-- START --

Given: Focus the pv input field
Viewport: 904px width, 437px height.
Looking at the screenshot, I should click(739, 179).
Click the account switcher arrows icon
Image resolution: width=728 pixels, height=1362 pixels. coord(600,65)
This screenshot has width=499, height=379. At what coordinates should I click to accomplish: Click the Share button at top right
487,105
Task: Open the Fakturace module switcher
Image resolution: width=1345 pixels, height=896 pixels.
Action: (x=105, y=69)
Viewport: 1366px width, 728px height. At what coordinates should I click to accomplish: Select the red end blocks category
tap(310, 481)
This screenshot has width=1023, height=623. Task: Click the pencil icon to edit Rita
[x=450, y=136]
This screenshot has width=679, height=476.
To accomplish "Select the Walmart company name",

-- END --

== To be done ==
Rewrite all the records above, replacing "Viewport" with "Display" and leaving everything else unchanged.

== Exercise solution ==
Given: Focus the pv input field
Display: 904px width, 437px height.
Looking at the screenshot, I should click(739, 179).
Click the account switcher arrows icon
Image resolution: width=728 pixels, height=1362 pixels. coord(600,65)
This screenshot has width=499, height=379. At what coordinates should I click to accomplish: Click the Share button at top right
487,105
Task: Open the Fakturace module switcher
Image resolution: width=1345 pixels, height=896 pixels.
Action: (x=105, y=69)
Display: 1366px width, 728px height. At what coordinates should I click to accomplish: Select the red end blocks category
tap(310, 481)
This screenshot has width=1023, height=623. Task: Click the pencil icon to edit Rita
[x=450, y=136]
This screenshot has width=679, height=476.
To accomplish "Select the Walmart company name",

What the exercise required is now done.